§ **Data section**
◇ ◇ ◇ ◇ ◇ ◇ ◇

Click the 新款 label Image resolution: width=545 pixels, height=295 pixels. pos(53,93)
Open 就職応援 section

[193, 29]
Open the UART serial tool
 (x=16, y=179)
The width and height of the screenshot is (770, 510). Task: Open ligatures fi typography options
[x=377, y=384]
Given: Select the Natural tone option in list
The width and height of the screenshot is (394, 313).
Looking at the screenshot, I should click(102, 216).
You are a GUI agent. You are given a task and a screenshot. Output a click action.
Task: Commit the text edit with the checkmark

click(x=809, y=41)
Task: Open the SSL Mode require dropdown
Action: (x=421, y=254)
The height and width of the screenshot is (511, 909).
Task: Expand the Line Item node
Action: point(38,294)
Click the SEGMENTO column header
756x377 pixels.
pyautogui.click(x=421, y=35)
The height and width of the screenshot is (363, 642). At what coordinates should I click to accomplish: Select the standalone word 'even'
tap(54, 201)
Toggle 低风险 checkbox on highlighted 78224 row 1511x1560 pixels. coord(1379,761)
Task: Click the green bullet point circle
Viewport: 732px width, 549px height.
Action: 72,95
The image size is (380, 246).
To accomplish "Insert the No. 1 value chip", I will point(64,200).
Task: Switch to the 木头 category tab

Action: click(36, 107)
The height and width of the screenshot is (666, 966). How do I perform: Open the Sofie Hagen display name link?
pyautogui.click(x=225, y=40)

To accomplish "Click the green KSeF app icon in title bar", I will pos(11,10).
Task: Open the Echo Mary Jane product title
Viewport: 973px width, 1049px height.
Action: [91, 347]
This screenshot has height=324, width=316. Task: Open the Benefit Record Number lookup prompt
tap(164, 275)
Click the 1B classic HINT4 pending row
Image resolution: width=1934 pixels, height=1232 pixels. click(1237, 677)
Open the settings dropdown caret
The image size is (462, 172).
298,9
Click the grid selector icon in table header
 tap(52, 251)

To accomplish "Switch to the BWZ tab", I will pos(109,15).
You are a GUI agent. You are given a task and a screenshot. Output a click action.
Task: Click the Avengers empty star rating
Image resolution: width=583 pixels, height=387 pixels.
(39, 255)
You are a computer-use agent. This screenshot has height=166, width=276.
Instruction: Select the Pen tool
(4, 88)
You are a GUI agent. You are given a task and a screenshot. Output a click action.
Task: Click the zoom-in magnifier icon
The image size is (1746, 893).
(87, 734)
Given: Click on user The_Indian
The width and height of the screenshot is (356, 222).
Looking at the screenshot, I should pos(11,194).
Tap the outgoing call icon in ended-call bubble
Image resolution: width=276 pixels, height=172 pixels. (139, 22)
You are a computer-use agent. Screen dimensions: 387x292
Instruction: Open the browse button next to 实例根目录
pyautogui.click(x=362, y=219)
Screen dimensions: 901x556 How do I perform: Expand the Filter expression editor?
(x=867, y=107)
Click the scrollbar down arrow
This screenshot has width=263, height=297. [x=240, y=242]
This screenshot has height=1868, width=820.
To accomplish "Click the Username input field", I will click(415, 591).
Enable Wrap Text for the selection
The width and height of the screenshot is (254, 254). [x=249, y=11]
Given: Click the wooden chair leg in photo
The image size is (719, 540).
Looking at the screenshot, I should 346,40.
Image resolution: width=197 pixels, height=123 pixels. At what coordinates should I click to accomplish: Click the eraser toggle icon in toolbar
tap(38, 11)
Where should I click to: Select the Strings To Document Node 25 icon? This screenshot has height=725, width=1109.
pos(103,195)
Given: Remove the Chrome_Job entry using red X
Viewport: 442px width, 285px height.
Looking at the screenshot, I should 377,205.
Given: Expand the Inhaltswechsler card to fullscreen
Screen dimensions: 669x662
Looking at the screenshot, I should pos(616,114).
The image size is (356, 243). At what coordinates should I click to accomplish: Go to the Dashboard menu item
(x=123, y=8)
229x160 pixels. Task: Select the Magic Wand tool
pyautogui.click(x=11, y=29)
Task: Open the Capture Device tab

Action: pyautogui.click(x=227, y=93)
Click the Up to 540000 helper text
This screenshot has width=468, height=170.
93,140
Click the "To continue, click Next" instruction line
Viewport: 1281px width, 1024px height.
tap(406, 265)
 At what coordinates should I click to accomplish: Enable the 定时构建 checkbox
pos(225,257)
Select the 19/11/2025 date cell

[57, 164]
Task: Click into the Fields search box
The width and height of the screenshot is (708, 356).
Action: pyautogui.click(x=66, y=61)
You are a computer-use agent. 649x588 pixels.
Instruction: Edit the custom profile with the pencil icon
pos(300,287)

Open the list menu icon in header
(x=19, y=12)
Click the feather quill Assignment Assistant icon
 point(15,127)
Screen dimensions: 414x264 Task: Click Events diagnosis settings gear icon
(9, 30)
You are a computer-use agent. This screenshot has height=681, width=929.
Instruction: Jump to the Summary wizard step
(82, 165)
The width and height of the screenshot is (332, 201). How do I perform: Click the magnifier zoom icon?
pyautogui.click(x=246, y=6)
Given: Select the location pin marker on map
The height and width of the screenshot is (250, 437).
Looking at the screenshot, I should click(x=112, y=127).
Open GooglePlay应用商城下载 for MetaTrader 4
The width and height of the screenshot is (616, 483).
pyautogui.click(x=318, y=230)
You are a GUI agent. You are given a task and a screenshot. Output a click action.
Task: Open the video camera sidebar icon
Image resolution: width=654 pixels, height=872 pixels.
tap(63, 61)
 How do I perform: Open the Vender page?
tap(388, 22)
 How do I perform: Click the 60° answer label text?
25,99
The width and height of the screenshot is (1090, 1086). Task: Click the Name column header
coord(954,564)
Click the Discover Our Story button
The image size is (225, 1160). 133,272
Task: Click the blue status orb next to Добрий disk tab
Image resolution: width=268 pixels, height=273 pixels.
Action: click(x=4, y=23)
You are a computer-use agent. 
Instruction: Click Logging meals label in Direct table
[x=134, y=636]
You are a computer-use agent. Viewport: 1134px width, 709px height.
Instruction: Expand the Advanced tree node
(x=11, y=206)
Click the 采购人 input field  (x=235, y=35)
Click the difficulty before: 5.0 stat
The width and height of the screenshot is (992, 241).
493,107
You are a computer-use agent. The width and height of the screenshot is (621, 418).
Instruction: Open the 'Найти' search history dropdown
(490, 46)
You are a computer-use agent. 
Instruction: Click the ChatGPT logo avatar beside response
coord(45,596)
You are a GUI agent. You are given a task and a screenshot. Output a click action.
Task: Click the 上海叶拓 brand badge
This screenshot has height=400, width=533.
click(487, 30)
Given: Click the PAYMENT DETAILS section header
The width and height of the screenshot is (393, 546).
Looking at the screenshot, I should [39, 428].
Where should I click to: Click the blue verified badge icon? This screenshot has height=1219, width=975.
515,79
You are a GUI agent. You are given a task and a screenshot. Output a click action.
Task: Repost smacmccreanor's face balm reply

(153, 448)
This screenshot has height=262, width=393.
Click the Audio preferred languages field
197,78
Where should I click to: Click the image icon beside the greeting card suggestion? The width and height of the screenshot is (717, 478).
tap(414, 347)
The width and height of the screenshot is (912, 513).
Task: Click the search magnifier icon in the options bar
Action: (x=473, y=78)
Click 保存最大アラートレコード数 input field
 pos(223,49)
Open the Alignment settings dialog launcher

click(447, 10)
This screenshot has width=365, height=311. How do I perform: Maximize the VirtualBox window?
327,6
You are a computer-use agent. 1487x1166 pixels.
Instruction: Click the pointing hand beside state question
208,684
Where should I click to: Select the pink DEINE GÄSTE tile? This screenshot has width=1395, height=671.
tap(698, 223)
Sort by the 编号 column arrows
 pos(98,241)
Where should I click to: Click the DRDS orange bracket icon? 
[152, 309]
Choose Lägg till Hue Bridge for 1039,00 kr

◇ ◇ ◇ ◇ ◇ ◇ ◇

§ **Activity**
All of the material above must be transcribed exactly, with no line dropped.

§ **Exercise result**
Click the 新款 label Image resolution: width=545 pixels, height=295 pixels. pos(53,93)
Open 就職応援 section

[193, 29]
Open the UART serial tool
 (x=16, y=179)
The width and height of the screenshot is (770, 510). Task: Open ligatures fi typography options
[x=377, y=384]
Given: Select the Natural tone option in list
The width and height of the screenshot is (394, 313).
Looking at the screenshot, I should click(102, 216).
You are a GUI agent. You are given a task and a screenshot. Output a click action.
Task: Commit the text edit with the checkmark

click(x=809, y=41)
Task: Open the SSL Mode require dropdown
Action: (x=421, y=254)
The height and width of the screenshot is (511, 909).
Task: Expand the Line Item node
Action: point(38,294)
Click the SEGMENTO column header
756x377 pixels.
pyautogui.click(x=421, y=35)
The height and width of the screenshot is (363, 642). At what coordinates should I click to accomplish: Select the standalone word 'even'
tap(54, 201)
Toggle 低风险 checkbox on highlighted 78224 row 1511x1560 pixels. coord(1379,761)
Task: Click the green bullet point circle
Viewport: 732px width, 549px height.
Action: 72,95
The image size is (380, 246).
To accomplish "Insert the No. 1 value chip", I will point(64,200).
Task: Switch to the 木头 category tab

Action: click(36, 107)
The height and width of the screenshot is (666, 966). How do I perform: Open the Sofie Hagen display name link?
pyautogui.click(x=225, y=40)

To accomplish "Click the green KSeF app icon in title bar", I will pos(11,10).
Task: Open the Echo Mary Jane product title
Viewport: 973px width, 1049px height.
Action: [91, 347]
This screenshot has height=324, width=316. Task: Open the Benefit Record Number lookup prompt
tap(164, 275)
Click the 1B classic HINT4 pending row
Image resolution: width=1934 pixels, height=1232 pixels. click(1237, 677)
Open the settings dropdown caret
The image size is (462, 172).
298,9
Click the grid selector icon in table header
 tap(52, 251)

To accomplish "Switch to the BWZ tab", I will pos(109,15).
You are a GUI agent. You are given a task and a screenshot. Output a click action.
Task: Click the Avengers empty star rating
Image resolution: width=583 pixels, height=387 pixels.
(39, 255)
You are a computer-use agent. This screenshot has height=166, width=276.
Instruction: Select the Pen tool
(4, 88)
You are a GUI agent. You are given a task and a screenshot. Output a click action.
Task: Click the zoom-in magnifier icon
The image size is (1746, 893).
(87, 734)
Given: Click on user The_Indian
The width and height of the screenshot is (356, 222).
Looking at the screenshot, I should pos(11,194).
Tap the outgoing call icon in ended-call bubble
Image resolution: width=276 pixels, height=172 pixels. (139, 22)
You are a computer-use agent. Screen dimensions: 387x292
Instruction: Open the browse button next to 实例根目录
pyautogui.click(x=362, y=219)
Screen dimensions: 901x556 How do I perform: Expand the Filter expression editor?
(x=867, y=107)
Click the scrollbar down arrow
This screenshot has width=263, height=297. [x=240, y=242]
This screenshot has height=1868, width=820.
To accomplish "Click the Username input field", I will click(415, 591).
Enable Wrap Text for the selection
The width and height of the screenshot is (254, 254). [x=249, y=11]
Given: Click the wooden chair leg in photo
The image size is (719, 540).
Looking at the screenshot, I should 346,40.
Image resolution: width=197 pixels, height=123 pixels. At what coordinates should I click to accomplish: Click the eraser toggle icon in toolbar
tap(38, 11)
Where should I click to: Select the Strings To Document Node 25 icon? This screenshot has height=725, width=1109.
pos(103,195)
Given: Remove the Chrome_Job entry using red X
Viewport: 442px width, 285px height.
Looking at the screenshot, I should 377,205.
Given: Expand the Inhaltswechsler card to fullscreen
Screen dimensions: 669x662
Looking at the screenshot, I should pos(616,114).
The image size is (356, 243). At what coordinates should I click to accomplish: Go to the Dashboard menu item
(x=123, y=8)
229x160 pixels. Task: Select the Magic Wand tool
pyautogui.click(x=11, y=29)
Task: Open the Capture Device tab

Action: pyautogui.click(x=227, y=93)
Click the Up to 540000 helper text
This screenshot has width=468, height=170.
93,140
Click the "To continue, click Next" instruction line
Viewport: 1281px width, 1024px height.
tap(406, 265)
 At what coordinates should I click to accomplish: Enable the 定时构建 checkbox
pos(225,257)
Select the 19/11/2025 date cell

[57, 164]
Task: Click into the Fields search box
The width and height of the screenshot is (708, 356).
Action: pyautogui.click(x=66, y=61)
You are a computer-use agent. 649x588 pixels.
Instruction: Edit the custom profile with the pencil icon
pos(300,287)

Open the list menu icon in header
(x=19, y=12)
Click the feather quill Assignment Assistant icon
 point(15,127)
Screen dimensions: 414x264 Task: Click Events diagnosis settings gear icon
(9, 30)
You are a computer-use agent. This screenshot has height=681, width=929.
Instruction: Jump to the Summary wizard step
(82, 165)
The width and height of the screenshot is (332, 201). How do I perform: Click the magnifier zoom icon?
pyautogui.click(x=246, y=6)
Given: Select the location pin marker on map
The height and width of the screenshot is (250, 437).
Looking at the screenshot, I should click(x=112, y=127).
Open GooglePlay应用商城下载 for MetaTrader 4
The width and height of the screenshot is (616, 483).
pyautogui.click(x=318, y=230)
You are a GUI agent. You are given a task and a screenshot. Output a click action.
Task: Open the video camera sidebar icon
Image resolution: width=654 pixels, height=872 pixels.
tap(63, 61)
 How do I perform: Open the Vender page?
tap(388, 22)
 How do I perform: Click the 60° answer label text?
25,99
The width and height of the screenshot is (1090, 1086). Task: Click the Name column header
coord(954,564)
Click the Discover Our Story button
The image size is (225, 1160). 133,272
Task: Click the blue status orb next to Добрий disk tab
Image resolution: width=268 pixels, height=273 pixels.
Action: click(x=4, y=23)
You are a computer-use agent. 
Instruction: Click Logging meals label in Direct table
[x=134, y=636]
You are a computer-use agent. Viewport: 1134px width, 709px height.
Instruction: Expand the Advanced tree node
(x=11, y=206)
Click the 采购人 input field  (x=235, y=35)
Click the difficulty before: 5.0 stat
The width and height of the screenshot is (992, 241).
493,107
You are a computer-use agent. The width and height of the screenshot is (621, 418).
Instruction: Open the 'Найти' search history dropdown
(490, 46)
You are a computer-use agent. 
Instruction: Click the ChatGPT logo avatar beside response
coord(45,596)
You are a GUI agent. You are given a task and a screenshot. Output a click action.
Task: Click the 上海叶拓 brand badge
This screenshot has height=400, width=533.
click(487, 30)
Given: Click the PAYMENT DETAILS section header
The width and height of the screenshot is (393, 546).
Looking at the screenshot, I should [39, 428].
Where should I click to: Click the blue verified badge icon? This screenshot has height=1219, width=975.
515,79
You are a GUI agent. You are given a task and a screenshot. Output a click action.
Task: Repost smacmccreanor's face balm reply

(153, 448)
This screenshot has height=262, width=393.
Click the Audio preferred languages field
197,78
Where should I click to: Click the image icon beside the greeting card suggestion? The width and height of the screenshot is (717, 478).
tap(414, 347)
The width and height of the screenshot is (912, 513).
Task: Click the search magnifier icon in the options bar
Action: (x=473, y=78)
Click 保存最大アラートレコード数 input field
 pos(223,49)
Open the Alignment settings dialog launcher

click(447, 10)
This screenshot has width=365, height=311. How do I perform: Maximize the VirtualBox window?
327,6
You are a computer-use agent. 1487x1166 pixels.
Instruction: Click the pointing hand beside state question
208,684
Where should I click to: Select the pink DEINE GÄSTE tile? This screenshot has width=1395, height=671.
tap(698, 223)
Sort by the 编号 column arrows
 pos(98,241)
Where should I click to: Click the DRDS orange bracket icon? 
[152, 309]
Choose Lägg till Hue Bridge for 1039,00 kr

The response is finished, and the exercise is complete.